You are in a hotel and suddenly you see this couple at the reception wearing hiking shoes and pants and carrying a lot of “adventurous” gear in a very colorful waterproof backpack with hundreds of pockets and an integrated water bottle (which I found out later is called a “camelback”). There is a strong possibility here that you are thinking “no wayyyyy I am doing that”, believing that you are incapable of surviving the first 10 minutes of the kind of activities these guys are heading to and that sunbathing next to the pool seems a much wiser (and safer) choice. Good news for you: if I can do it, so can you! I am the one now with hiking pants and hiking shoes and all of the “adventurous” gear which includes head lamp, swiss knife (thanks sis, best gift ever), camping biodegradable toilet paper (don’t laugh), a spork (if you don’t have one google it now!), a foldable silicon glass, etc… And I actually love it! So how did that happen? Well, it starts with one breathtaking hike (Freycinet National Park in Tasmania in case you were wondering), surviving the hike, trying a harder one, surviving that one too, getting back home in one piece, looking at the mirror (when nobody is watching) and doing a celebration dance. If you decide to follow my steps, you can skip the celebration dance naturally. The point is that I have learned that physically my body can take me to places that only my mind was stopping me from going. Because my mind was thinking “oh I’m not strong enough, I’m too tired, I want to go home, why on earth am I doing this again?”. Now I keep in mind that in “being able” there are 2 things that get into account: my physical state and my will to engage in an activity. The more complicated part is to control the mind. It will give up before your body does. People always say that you can push your limits much further than what you thought. I used to think “ummmhummm”. Now I have to admit that… they were right.

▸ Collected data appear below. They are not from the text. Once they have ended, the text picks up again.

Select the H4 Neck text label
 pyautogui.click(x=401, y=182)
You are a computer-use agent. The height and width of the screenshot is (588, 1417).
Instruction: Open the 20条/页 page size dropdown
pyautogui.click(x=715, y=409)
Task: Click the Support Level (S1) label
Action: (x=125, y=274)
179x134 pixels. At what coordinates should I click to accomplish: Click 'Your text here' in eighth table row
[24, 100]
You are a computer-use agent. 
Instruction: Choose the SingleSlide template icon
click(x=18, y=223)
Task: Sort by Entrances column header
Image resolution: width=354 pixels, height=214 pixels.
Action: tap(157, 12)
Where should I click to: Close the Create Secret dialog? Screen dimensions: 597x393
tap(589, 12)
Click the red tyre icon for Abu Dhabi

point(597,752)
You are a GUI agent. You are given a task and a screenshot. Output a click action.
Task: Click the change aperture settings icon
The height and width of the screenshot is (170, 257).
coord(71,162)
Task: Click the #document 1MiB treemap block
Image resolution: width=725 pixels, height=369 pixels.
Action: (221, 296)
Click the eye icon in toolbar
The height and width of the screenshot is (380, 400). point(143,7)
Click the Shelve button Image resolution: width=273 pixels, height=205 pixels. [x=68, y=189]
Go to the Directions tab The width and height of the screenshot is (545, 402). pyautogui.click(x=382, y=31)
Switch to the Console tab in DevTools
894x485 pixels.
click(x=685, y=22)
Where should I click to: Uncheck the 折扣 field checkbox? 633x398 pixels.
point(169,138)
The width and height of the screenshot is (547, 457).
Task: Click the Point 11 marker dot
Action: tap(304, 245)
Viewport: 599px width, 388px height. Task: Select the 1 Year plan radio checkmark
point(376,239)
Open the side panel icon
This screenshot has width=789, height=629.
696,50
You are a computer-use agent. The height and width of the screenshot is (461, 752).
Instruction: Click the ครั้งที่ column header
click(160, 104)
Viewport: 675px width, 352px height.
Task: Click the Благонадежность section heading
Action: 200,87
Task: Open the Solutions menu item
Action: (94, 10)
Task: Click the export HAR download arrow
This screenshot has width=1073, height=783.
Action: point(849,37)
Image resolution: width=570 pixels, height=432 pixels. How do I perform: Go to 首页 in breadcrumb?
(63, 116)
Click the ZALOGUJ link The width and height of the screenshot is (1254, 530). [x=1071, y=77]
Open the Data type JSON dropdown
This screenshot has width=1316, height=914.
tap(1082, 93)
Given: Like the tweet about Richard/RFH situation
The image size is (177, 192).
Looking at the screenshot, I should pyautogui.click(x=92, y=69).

Lesson 2 – “Hello… Houston? Anyone there?” That’s my body trying to talk to me.
You have been partying for New Year’s right? You really enjoyed that rosé champagne and took that extra glass you shouldn’t. Oh and you definitely shouldn’t have eaten so many nachos. You wake up, take a look at your room, feel your headache and conclude that last night you must have been into a serious fight with either Godzilla or King Kong. Now imagine that you have to get up because a 16h bus ride awaits (and that happens all the time) that will cross a mountain range through winding roads. Oh and you have to carry your 18kg backpack all the way to the bus station that is 10 blocks away from your bed. See the picture? Well to be able to survive these constant trips, you cannot afford to be sick, or hangover, or simply tired. Your body is your best travel buddy. So when it is tired, I have learned to put it to bed because tomorrow I have a big day. I consider carefully what I eat. Let’s say that before that 16h bus trip with no stops I am most definitely trying to avoid that street sea food that looks yummy. My body and I have reached a new level in our relationship: the communication step. In my “previous life” my body had to follow my wishes, whatever they were. Now I have to listen to its needs (even if in front of a good burger and fries I tend to quickly ignore them… you know what they say: “leopards don’t change their spots…”).
Lesson 3 – Me, afraid? Nahhhhhhhhhh – Discovering fears and facing them.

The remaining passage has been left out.